Content starts

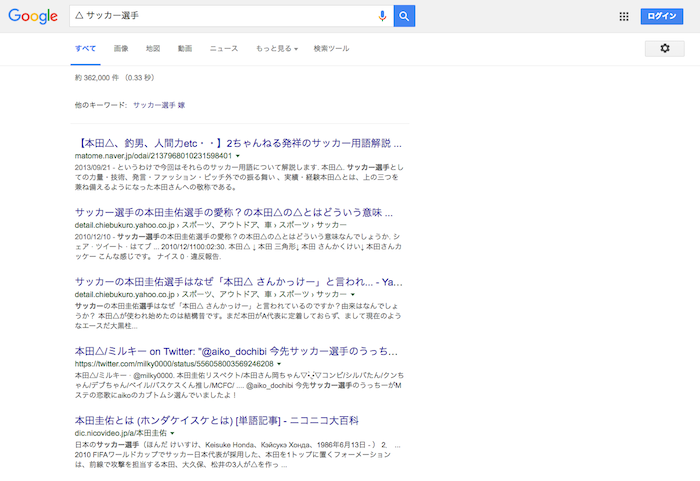Screen dimensions: 700x481
Task: Click the microphone voice search icon
Action: [382, 16]
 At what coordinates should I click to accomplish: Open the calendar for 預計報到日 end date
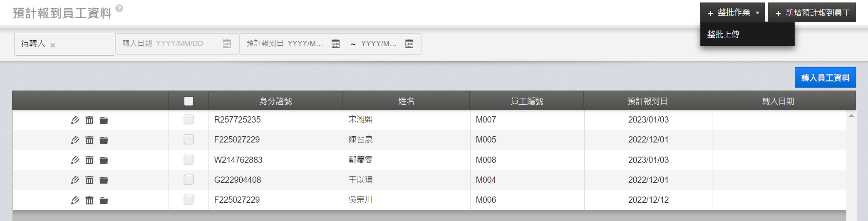point(409,44)
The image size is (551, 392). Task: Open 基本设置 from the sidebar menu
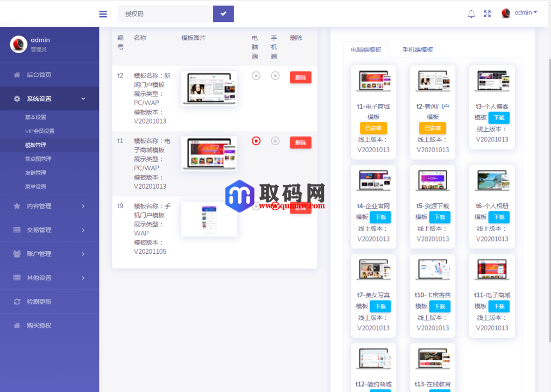[x=32, y=116]
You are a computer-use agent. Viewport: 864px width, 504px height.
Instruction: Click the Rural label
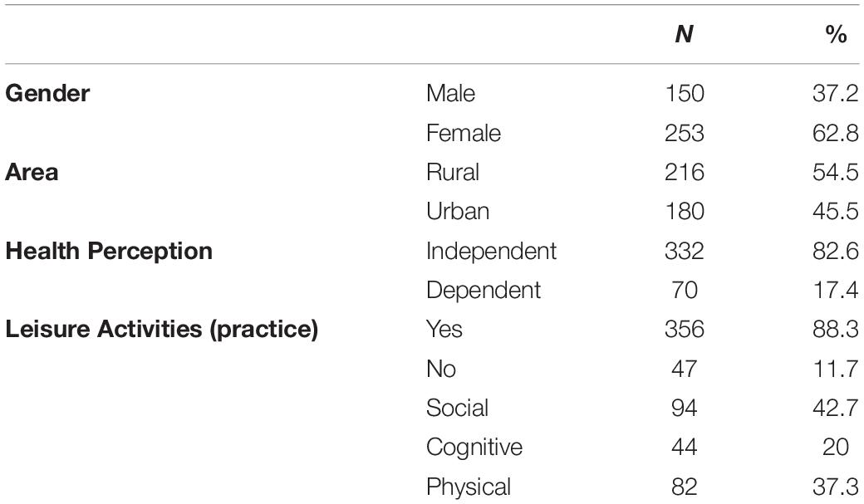453,172
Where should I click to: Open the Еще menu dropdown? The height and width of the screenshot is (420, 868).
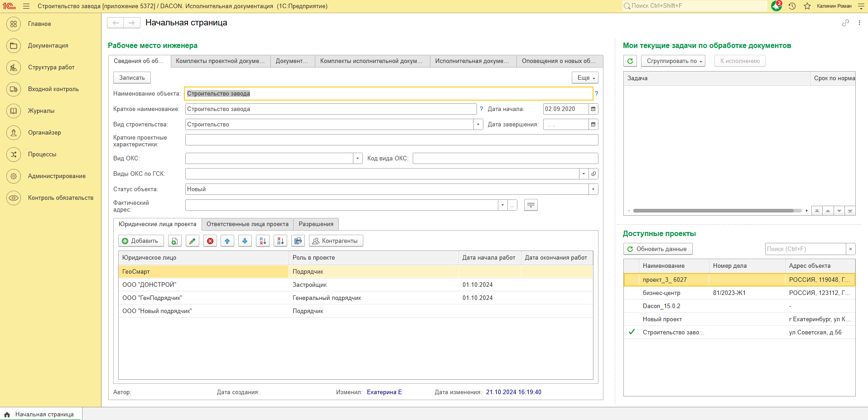point(584,78)
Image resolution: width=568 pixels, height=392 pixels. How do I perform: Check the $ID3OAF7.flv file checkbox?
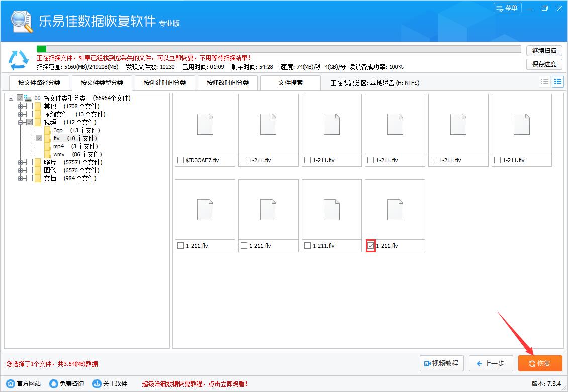pyautogui.click(x=181, y=160)
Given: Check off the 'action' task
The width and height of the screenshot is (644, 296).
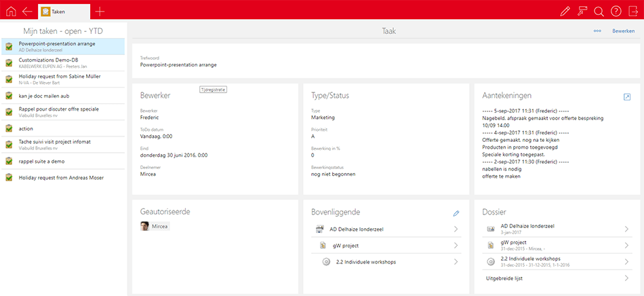Looking at the screenshot, I should coord(9,128).
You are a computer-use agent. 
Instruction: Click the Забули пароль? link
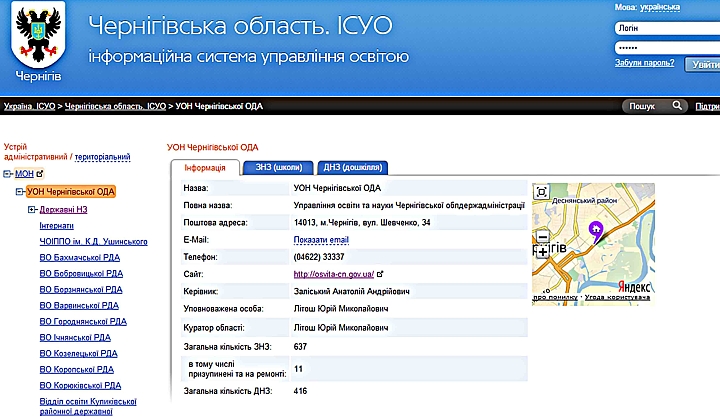tap(644, 63)
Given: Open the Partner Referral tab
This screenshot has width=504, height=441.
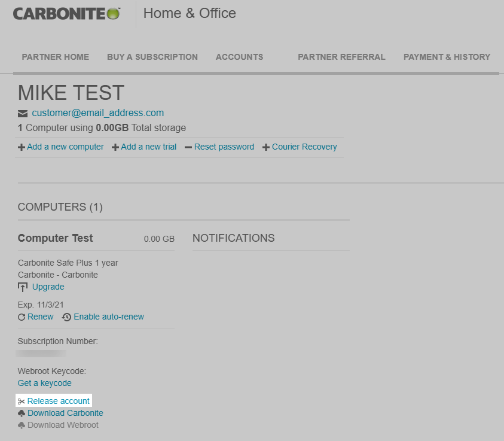Looking at the screenshot, I should click(341, 57).
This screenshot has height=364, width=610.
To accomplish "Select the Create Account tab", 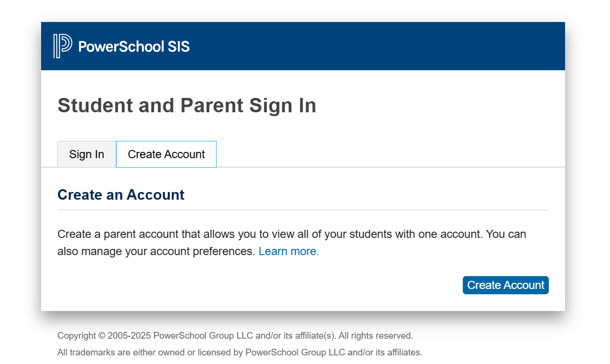I will point(166,154).
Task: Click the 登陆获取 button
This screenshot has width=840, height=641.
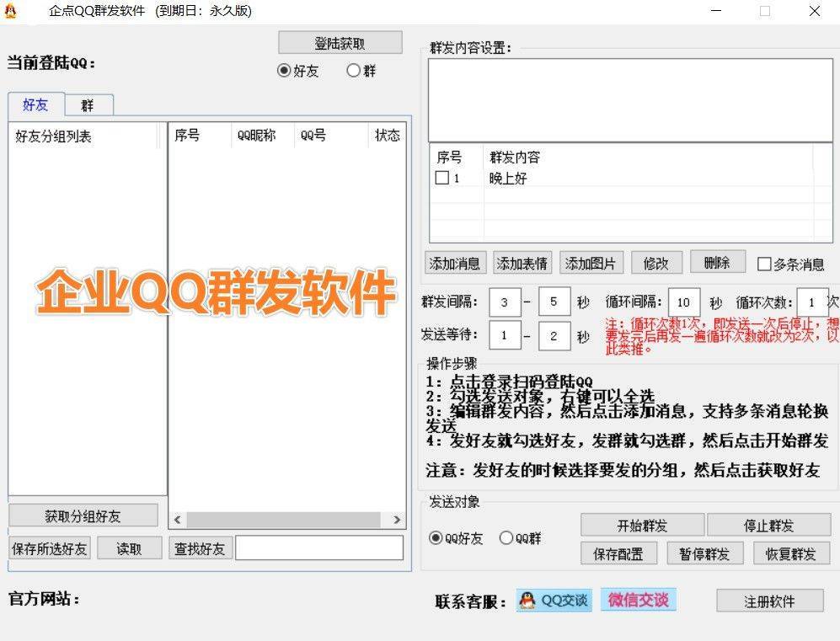Action: (340, 42)
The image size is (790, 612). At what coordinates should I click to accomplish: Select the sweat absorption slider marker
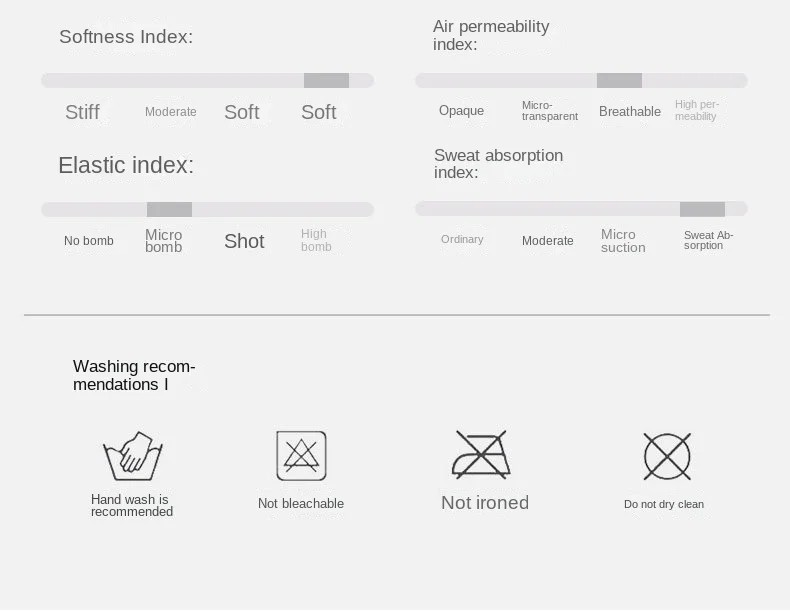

Content ends

*Task directions*: Take the records above from the line with "This screenshot has width=840, height=641." down to their last line and please copy those lines exactly, without the pictures.

*Exercise response*:
This screenshot has width=840, height=641.
Action: (340, 42)
The image size is (790, 612). At what coordinates should I click to accomplish: Select the sweat absorption slider marker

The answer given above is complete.